### Problem to work on
Each entry here is to be restated word for word.

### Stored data
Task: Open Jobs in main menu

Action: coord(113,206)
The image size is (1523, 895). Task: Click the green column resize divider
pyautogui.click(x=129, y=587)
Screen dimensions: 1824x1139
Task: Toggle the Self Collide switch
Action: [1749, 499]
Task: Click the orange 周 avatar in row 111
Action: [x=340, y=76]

### Solution for this task
Task: Open Jobs in main menu

Action: coord(113,206)
The image size is (1523, 895). Task: Click the green column resize divider
pyautogui.click(x=129, y=587)
Screen dimensions: 1824x1139
Task: Toggle the Self Collide switch
Action: [1749, 499]
Task: Click the orange 周 avatar in row 111
Action: [x=340, y=76]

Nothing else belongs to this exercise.